__Data for this exercise__:
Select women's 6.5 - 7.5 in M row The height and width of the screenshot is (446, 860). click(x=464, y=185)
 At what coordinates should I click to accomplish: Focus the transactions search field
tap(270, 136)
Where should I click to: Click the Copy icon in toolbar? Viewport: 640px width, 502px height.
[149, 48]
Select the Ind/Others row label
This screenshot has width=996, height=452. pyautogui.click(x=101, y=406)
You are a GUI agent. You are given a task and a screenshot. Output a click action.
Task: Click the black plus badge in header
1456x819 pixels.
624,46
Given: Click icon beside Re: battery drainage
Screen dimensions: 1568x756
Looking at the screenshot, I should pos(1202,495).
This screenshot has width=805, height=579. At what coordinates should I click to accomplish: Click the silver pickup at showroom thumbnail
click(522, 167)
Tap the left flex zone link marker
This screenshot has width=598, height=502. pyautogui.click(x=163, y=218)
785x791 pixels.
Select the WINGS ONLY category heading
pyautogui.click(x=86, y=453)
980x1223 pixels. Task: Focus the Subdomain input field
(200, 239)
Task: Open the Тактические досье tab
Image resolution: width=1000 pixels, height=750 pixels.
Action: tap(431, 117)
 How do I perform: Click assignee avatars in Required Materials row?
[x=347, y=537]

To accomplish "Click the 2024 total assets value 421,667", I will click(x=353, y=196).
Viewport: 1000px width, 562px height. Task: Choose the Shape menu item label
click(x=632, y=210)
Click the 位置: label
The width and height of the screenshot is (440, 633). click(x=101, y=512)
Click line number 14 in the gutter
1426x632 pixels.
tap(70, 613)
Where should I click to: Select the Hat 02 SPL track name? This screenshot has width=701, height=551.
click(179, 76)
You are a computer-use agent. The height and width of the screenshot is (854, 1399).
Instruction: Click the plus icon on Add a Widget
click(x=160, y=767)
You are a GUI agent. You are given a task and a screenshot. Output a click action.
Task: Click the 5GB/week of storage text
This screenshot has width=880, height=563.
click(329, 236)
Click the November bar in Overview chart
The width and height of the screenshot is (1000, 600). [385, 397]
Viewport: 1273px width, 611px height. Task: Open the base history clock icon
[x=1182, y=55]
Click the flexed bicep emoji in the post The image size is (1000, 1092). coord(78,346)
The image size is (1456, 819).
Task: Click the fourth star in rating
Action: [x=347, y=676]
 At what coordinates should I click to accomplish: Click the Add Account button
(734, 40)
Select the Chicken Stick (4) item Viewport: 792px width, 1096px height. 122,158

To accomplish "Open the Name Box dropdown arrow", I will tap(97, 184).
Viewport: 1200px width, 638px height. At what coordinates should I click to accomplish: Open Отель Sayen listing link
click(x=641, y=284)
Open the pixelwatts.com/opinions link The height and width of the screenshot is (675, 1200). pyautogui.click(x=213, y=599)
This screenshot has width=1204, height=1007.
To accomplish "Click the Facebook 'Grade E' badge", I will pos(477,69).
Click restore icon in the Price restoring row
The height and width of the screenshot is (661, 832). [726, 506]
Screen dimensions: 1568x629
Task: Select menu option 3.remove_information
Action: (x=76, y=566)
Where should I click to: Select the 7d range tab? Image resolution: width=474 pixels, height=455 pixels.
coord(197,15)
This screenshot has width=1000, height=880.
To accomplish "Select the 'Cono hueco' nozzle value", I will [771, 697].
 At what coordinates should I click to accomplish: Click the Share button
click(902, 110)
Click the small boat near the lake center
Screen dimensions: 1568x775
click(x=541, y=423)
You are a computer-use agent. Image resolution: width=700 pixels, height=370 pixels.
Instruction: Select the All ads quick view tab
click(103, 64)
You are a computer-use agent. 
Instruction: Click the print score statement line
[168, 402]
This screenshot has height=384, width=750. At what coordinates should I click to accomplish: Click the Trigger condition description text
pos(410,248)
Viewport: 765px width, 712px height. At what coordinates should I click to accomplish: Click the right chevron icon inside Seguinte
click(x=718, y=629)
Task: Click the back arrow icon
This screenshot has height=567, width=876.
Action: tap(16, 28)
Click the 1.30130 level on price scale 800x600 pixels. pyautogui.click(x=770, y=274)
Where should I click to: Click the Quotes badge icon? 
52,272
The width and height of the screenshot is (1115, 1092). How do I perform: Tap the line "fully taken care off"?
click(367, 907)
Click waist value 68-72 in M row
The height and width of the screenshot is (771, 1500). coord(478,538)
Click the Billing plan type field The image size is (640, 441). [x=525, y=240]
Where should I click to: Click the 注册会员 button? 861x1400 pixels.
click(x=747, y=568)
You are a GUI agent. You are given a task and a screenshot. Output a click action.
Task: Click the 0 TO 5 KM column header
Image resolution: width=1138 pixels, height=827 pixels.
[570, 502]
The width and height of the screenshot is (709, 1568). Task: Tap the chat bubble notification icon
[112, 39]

__Problem details__:
Reproduce, please, every line of the records above without alteration.

__Answer to the exercise__:
Select women's 6.5 - 7.5 in M row The height and width of the screenshot is (446, 860). click(x=464, y=185)
 At what coordinates should I click to accomplish: Focus the transactions search field
tap(270, 136)
Where should I click to: Click the Copy icon in toolbar? Viewport: 640px width, 502px height.
[149, 48]
Select the Ind/Others row label
This screenshot has width=996, height=452. pyautogui.click(x=101, y=406)
You are a GUI agent. You are given a task and a screenshot. Output a click action.
Task: Click the black plus badge in header
1456x819 pixels.
624,46
Given: Click icon beside Re: battery drainage
Screen dimensions: 1568x756
Looking at the screenshot, I should pos(1202,495).
This screenshot has width=805, height=579. At what coordinates should I click to accomplish: Click the silver pickup at showroom thumbnail
click(522, 167)
Tap the left flex zone link marker
This screenshot has width=598, height=502. pyautogui.click(x=163, y=218)
785x791 pixels.
Select the WINGS ONLY category heading
pyautogui.click(x=86, y=453)
980x1223 pixels. Task: Focus the Subdomain input field
(200, 239)
Task: Open the Тактические досье tab
Image resolution: width=1000 pixels, height=750 pixels.
Action: tap(431, 117)
 How do I perform: Click assignee avatars in Required Materials row?
[x=347, y=537]

To accomplish "Click the 2024 total assets value 421,667", I will click(x=353, y=196).
Viewport: 1000px width, 562px height. Task: Choose the Shape menu item label
click(x=632, y=210)
Click the 位置: label
The width and height of the screenshot is (440, 633). click(x=101, y=512)
Click line number 14 in the gutter
1426x632 pixels.
tap(70, 613)
Where should I click to: Select the Hat 02 SPL track name? This screenshot has width=701, height=551.
click(179, 76)
You are a computer-use agent. The height and width of the screenshot is (854, 1399).
Instruction: Click the plus icon on Add a Widget
click(x=160, y=767)
You are a GUI agent. You are given a task and a screenshot. Output a click action.
Task: Click the 5GB/week of storage text
This screenshot has width=880, height=563.
click(329, 236)
Click the November bar in Overview chart
The width and height of the screenshot is (1000, 600). [385, 397]
Viewport: 1273px width, 611px height. Task: Open the base history clock icon
[x=1182, y=55]
Click the flexed bicep emoji in the post The image size is (1000, 1092). coord(78,346)
The image size is (1456, 819).
Task: Click the fourth star in rating
Action: [x=347, y=676]
 At what coordinates should I click to accomplish: Click the Add Account button
(734, 40)
Select the Chicken Stick (4) item Viewport: 792px width, 1096px height. 122,158

To accomplish "Open the Name Box dropdown arrow", I will tap(97, 184).
Viewport: 1200px width, 638px height. At what coordinates should I click to accomplish: Open Отель Sayen listing link
click(x=641, y=284)
Open the pixelwatts.com/opinions link The height and width of the screenshot is (675, 1200). pyautogui.click(x=213, y=599)
This screenshot has width=1204, height=1007.
To accomplish "Click the Facebook 'Grade E' badge", I will pos(477,69).
Click restore icon in the Price restoring row
The height and width of the screenshot is (661, 832). [726, 506]
Screen dimensions: 1568x629
Task: Select menu option 3.remove_information
Action: (x=76, y=566)
Where should I click to: Select the 7d range tab? Image resolution: width=474 pixels, height=455 pixels.
coord(197,15)
This screenshot has width=1000, height=880.
To accomplish "Select the 'Cono hueco' nozzle value", I will [771, 697].
 At what coordinates should I click to accomplish: Click the Share button
click(902, 110)
Click the small boat near the lake center
Screen dimensions: 1568x775
click(x=541, y=423)
You are a computer-use agent. Image resolution: width=700 pixels, height=370 pixels.
Instruction: Select the All ads quick view tab
click(103, 64)
You are a computer-use agent. 
Instruction: Click the print score statement line
[168, 402]
This screenshot has height=384, width=750. At what coordinates should I click to accomplish: Click the Trigger condition description text
pos(410,248)
Viewport: 765px width, 712px height. At what coordinates should I click to accomplish: Click the right chevron icon inside Seguinte
click(x=718, y=629)
Task: Click the back arrow icon
This screenshot has height=567, width=876.
Action: tap(16, 28)
Click the 1.30130 level on price scale 800x600 pixels. pyautogui.click(x=770, y=274)
Where should I click to: Click the Quotes badge icon? 
52,272
The width and height of the screenshot is (1115, 1092). How do I perform: Tap the line "fully taken care off"?
click(367, 907)
Click waist value 68-72 in M row
The height and width of the screenshot is (771, 1500). coord(478,538)
Click the Billing plan type field The image size is (640, 441). [x=525, y=240]
Where should I click to: Click the 注册会员 button? 861x1400 pixels.
click(x=747, y=568)
You are a GUI agent. You are given a task and a screenshot. Output a click action.
Task: Click the 0 TO 5 KM column header
Image resolution: width=1138 pixels, height=827 pixels.
[570, 502]
The width and height of the screenshot is (709, 1568). Task: Tap the chat bubble notification icon
[112, 39]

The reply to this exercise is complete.